SWISS has announced plans to shrink its fleet, including retiring five long haul aircraft. Oddly the airline isn’t saying which aircraft it will retire, even though you’d think the choice would be obvious.
SWISS’ plan to retire 15 aircraft
The pandemic has caused many airlines to move forward aircraft retirements, given that it’s expected to be a few years until we see a full global aviation recovery.
SWISS has announced plans to reduce its fleet (as well as the fleet of its regional partner Helvetic Airways) by roughly 15% compared to its 2019 fleet size. For context, currently SWISS operates just over 90 aircraft in its mainline fleet, while Helvetic Airways operates just over a dozen aircraft.
The airline plans to retire 15 aircraft, which will include:
- Retiring five long haul aircraft, either A330s or A340s
- Retiring 10 short haul aircraft, including SWISS mainline aircraft and planes belonging to partner Helvetic Airways; presumably this will include some A320-family aircraft, as well as some Embraer 190-family aircraft (I can’t imagine SWISS will retire brand new A220s, so those are the only remaining options)
As SWISS CEO Dieter Vranckx describes this plan:
“In the future SWISS will be smaller. But it will also be more focused, more digital, more efficient and more sustainable. The transformation planned will be conducted over the next three years through our ‘reach’ strategic programme, with which we aim to realign our company to the changed market situation and achieve sustainable cost savings of some CHF 500 million.”

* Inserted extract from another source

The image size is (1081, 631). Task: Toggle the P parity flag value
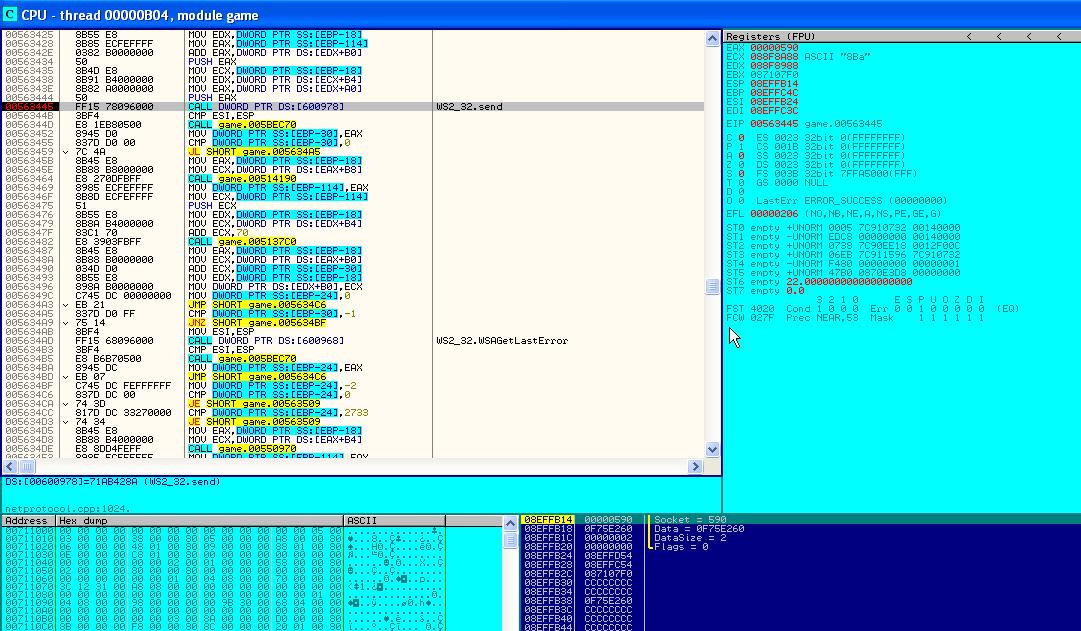[x=740, y=145]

Could SWISS not retire the A340?
Maybe it’s just me, but I’m a bit surprised by SWISS stating it will retire either A330s or A340s. For context on SWISS’ long haul fleet, the airline currently operates:
- 14 Airbus A330-300s, seating 236 people each
- Five Airbus A340-300s, seating 223 people each
- 12 Boeing 777-300ERs, seating 340 people each
- Lufthansa Group has ordered some A350-900s and 787-9s and some of those should go to SWISS, but we don’t know how many
Now, if the airline were to retire five long haul aircraft, it seems to me like the A340-300 would be the obvious choice:
- The plane has the worst fuel economy in SWISS’ long haul fleet
- The plane is the oldest in SWISS’ long haul fleet — the A340s are an average of 17 years old, the A330s are an average of 10 years old, and the 777s are an average of three years old
- While there’s commonality between the A330 and A340, it’s still more efficient to have a streamlined fleet in terms of maintenance, aircraft scheduling, etc.

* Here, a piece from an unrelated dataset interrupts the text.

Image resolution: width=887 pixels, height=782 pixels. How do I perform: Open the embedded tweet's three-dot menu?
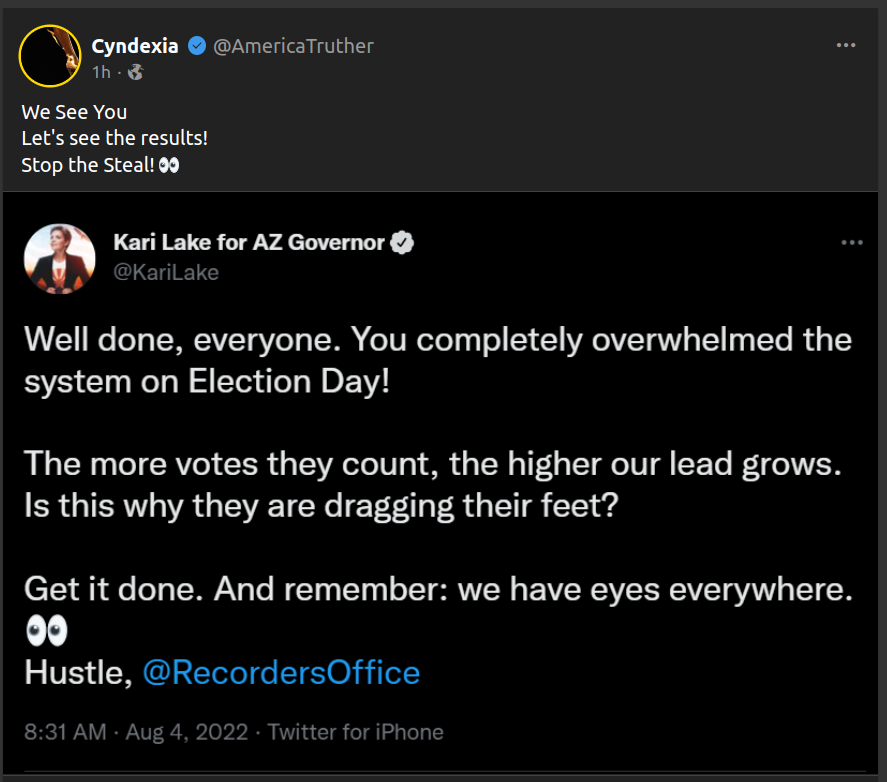[852, 243]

Why would SWISS not retire the A340?
- SWISS just spent tens of millions of dollars refreshing the cabins of the A340, a project that was wrapped up just before the pandemic brought global travel to a halt
- While the A340-300 has worse fuel economy than the A330-300, the plane has greater range; that being said, there aren’t too many markets served by SWISS where that range should make a significant difference
- The A340-300 has a higher maximum takeoff weight than the A330-300, so the plane can carry more cargo
So yeah, I’m very curious to see what long haul aircraft SWISS retires. While most airlines have retired the A340, SWISS seems quite committed to the aircraft, having just spent so much money refreshing the planes. Could SWISS really be considering keeping these older A340s and retiring some A330s instead, or is the airline just being intentionally vague for now?
Sister airline Lufthansa is in the process of retiring its entire A340 fleet, while the airline continues to fly all of its A330s.
SWISS is planning on shrinking its fleet by 15 aircraft, which represents about 15% of its fleet. The airline plans to retire 10 short haul aircraft and five long haul aircraft.
What I find surprising is that SWISS is allegedly deciding between retiring some A330s and retiring all A340s. Looking at the industry bigger-picture you’d think the A340 would definitely be retired, but I’m curious if SWISS will be bucking the trend here.
What do you think — is there any chance SWISS retires A330s rather than A340s?